**WORK INSTRUCTION**: Return each line of the data that follows exactly as it reads.

**PROVIDED RECORDS**:
==*==

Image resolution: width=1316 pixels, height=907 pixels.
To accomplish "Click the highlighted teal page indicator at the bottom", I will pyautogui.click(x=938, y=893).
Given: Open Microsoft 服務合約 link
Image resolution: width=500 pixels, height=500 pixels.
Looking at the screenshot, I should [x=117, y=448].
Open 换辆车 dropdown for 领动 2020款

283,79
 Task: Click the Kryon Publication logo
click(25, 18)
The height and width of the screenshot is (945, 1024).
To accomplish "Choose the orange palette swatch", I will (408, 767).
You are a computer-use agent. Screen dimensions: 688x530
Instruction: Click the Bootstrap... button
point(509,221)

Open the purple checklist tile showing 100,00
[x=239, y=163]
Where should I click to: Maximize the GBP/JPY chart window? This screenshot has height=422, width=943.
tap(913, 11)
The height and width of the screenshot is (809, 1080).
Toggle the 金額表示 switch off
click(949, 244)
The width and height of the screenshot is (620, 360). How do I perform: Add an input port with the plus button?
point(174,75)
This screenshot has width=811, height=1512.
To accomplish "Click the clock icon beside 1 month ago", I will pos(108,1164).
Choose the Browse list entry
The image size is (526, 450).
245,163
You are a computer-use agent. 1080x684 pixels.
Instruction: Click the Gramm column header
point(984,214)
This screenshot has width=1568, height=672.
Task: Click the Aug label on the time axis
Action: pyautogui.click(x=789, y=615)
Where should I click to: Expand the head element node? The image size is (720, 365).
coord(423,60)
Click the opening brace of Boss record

==*==

**THE COMPLETED TASK**:
Image resolution: width=1316 pixels, height=907 pixels.
To accomplish "Click the highlighted teal page indicator at the bottom", I will pyautogui.click(x=938, y=893).
Given: Open Microsoft 服務合約 link
Image resolution: width=500 pixels, height=500 pixels.
Looking at the screenshot, I should [x=117, y=448].
Open 换辆车 dropdown for 领动 2020款

283,79
 Task: Click the Kryon Publication logo
click(25, 18)
The height and width of the screenshot is (945, 1024).
To accomplish "Choose the orange palette swatch", I will (408, 767).
You are a computer-use agent. Screen dimensions: 688x530
Instruction: Click the Bootstrap... button
point(509,221)

Open the purple checklist tile showing 100,00
[x=239, y=163]
Where should I click to: Maximize the GBP/JPY chart window? This screenshot has height=422, width=943.
tap(913, 11)
The height and width of the screenshot is (809, 1080).
Toggle the 金額表示 switch off
click(949, 244)
The width and height of the screenshot is (620, 360). How do I perform: Add an input port with the plus button?
point(174,75)
This screenshot has width=811, height=1512.
To accomplish "Click the clock icon beside 1 month ago", I will pos(108,1164).
Choose the Browse list entry
The image size is (526, 450).
245,163
You are a computer-use agent. 1080x684 pixels.
Instruction: Click the Gramm column header
point(984,214)
This screenshot has width=1568, height=672.
Task: Click the Aug label on the time axis
Action: pyautogui.click(x=789, y=615)
Where should I click to: Expand the head element node? The image size is (720, 365).
coord(423,60)
Click the opening brace of Boss record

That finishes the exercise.